Так я по волосам гребешком и водила, пока прямо над ухом кто-то не произнес:

— Доброго здоровьица тебе, Фея!

Я чуть в родник с перепугу не скатилась.

Спасибо, этот кто-то за руку удержал. Смотрю: Семен, сын пасечника с хутора. И улыбается, змей ползучий, так нахально!

— Ох, и напугал, сил нет! Разве ж можно так подкрадываться?

— А ты чего посреди леса мечтаешь? А если б не я, а, к примеру, волк подкрался, чего бы сталось?

— Караул бы кричала! — Со зла показала парню язык, а потом задумалась. — А ты откуда тут? Случилось что?

— Не, я привез, чего заказывали. Бабы тебе еще каких-то гостинцев насовали, но я не вникал.

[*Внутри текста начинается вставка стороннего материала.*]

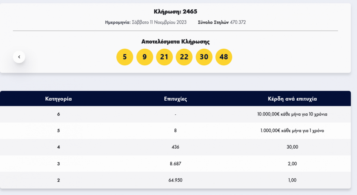This screenshot has width=357, height=195.
Task: Click the 64.950 successes cell
Action: 175,180
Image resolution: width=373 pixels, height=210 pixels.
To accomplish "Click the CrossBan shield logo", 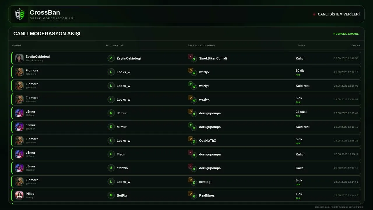I will (x=20, y=14).
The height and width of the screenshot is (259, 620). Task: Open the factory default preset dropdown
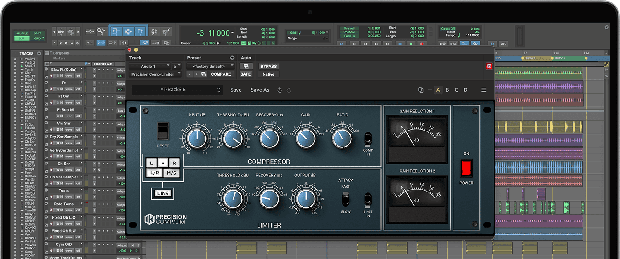coord(210,66)
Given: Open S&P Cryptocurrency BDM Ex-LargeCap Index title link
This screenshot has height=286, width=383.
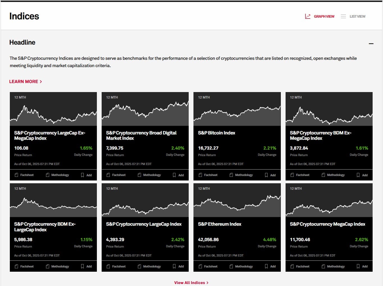Looking at the screenshot, I should click(45, 227).
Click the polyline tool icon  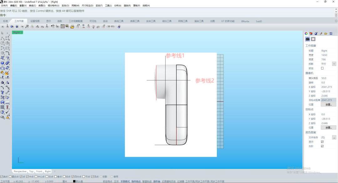pyautogui.click(x=3, y=38)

— Так Доры разве дома нет? — встрепенулась я, порываясь бежать к девчонкам, выяснять, куда делась сестра, пока я у родника рассиживалась.

— Дома она, дома, егоза! Как бы я тебя здесь нашел, кабы она не подсказала? — снова удержал меня за руку парень.

— Ты чего, подрядился из меня заику сделать? То подкрадываешься, то баламутишь! Зачем искал-то? — вырывая локоть, возмутилась я.

— Подарок тебе привез, — отчего-то враз посерьезнев, заявил хлопец.

Только сейчас я заметила, что мой собеседник держит узелок.

— Помню я твои дары, вечно пытался мне гусеницу за шиворот сунуть. — На всякий случай отодвинулась чуть подальше.

Семен поглядел так странно, тоскливо, будто я его ударила, и тихо произнес:

— Тут вот я тебе… это… — На этом, похоже, красноречие хуторянина иссякло.